子宮頸がんの治療法には、大きく分けて手術と放射線治療の二つがあります。

患部がまだ骨盤壁、または、膣壁下の三分の一に達していない2期病変までは、手術療法によって治療が行われます。
初期に発見して手術を行うことができれば、子宮頸部の一部を切り取る円錐切除手術だけで治療が可能で、治療後に妊娠することも可能です。

手術の時間は五分~十分程度で、一般的には、二、三日の入院で実施されます。
がんの進行具合によっては、子宮の摘出を行う必要があります。
子宮の全摘出は、卵巣や卵管も摘出する広汎子宮全摘が必要になります。

骨盤壁、または、膣壁下の三分の一に達した3期のがん、小骨盤腔を超えて広がったがん、膀胱や直腸の粘膜を侵しているような4期のがんには、放射線治療法が行われます。
放射線治療法は、高エネルギーの放射線を使って、がん細胞を殺してしまう治療方法です。

3期以上の病状の場合は、メスを入れる切除線にまで病変が及んでいるため、手術療法を行うことができません。
一方、1期・2期の病状に放射線治療法を行うことも可能で、高齢者や合併症などで手術が困難な方の場合には手術療法ではなく、放射線治療法が実施されます。

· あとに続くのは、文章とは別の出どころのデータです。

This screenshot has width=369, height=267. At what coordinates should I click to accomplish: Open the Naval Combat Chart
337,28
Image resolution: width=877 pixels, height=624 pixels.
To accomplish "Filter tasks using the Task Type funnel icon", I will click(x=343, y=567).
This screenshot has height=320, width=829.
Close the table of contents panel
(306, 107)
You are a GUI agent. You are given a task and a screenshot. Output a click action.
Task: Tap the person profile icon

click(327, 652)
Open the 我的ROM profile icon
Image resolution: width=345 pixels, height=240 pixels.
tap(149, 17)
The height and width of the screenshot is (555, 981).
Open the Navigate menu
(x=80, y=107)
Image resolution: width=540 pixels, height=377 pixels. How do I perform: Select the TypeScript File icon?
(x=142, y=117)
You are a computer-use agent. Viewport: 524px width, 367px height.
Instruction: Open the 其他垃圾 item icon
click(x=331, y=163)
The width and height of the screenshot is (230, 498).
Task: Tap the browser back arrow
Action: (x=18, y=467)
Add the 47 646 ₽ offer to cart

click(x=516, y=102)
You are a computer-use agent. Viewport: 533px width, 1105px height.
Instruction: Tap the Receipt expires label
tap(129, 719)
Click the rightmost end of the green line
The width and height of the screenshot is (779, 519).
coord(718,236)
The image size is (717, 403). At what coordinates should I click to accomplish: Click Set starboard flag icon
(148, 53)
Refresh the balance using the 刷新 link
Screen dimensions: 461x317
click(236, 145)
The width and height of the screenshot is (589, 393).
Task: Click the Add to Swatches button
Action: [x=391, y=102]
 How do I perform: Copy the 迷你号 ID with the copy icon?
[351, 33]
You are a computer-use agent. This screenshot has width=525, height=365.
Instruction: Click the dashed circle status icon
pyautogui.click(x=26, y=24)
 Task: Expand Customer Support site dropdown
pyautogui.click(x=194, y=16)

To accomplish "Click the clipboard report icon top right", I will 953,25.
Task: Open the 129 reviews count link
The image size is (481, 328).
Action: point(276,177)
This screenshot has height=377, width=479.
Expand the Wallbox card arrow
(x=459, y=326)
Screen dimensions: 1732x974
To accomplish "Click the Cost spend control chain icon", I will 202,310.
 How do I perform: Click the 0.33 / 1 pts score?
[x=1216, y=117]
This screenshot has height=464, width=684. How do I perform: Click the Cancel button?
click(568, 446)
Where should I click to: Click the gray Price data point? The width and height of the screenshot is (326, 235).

放射線治療法には、体外から放射線を照射する外部照射と膣内照射の二種類あり、この二つの照射を組み合わせて行われるでしょう。

また、放射線治療法と手術療法を組み合わせて手術の前にがん細胞を小さくしたり、放射線治療法の効果を高めるために抗がん剤などの化学療法を併用することもあります。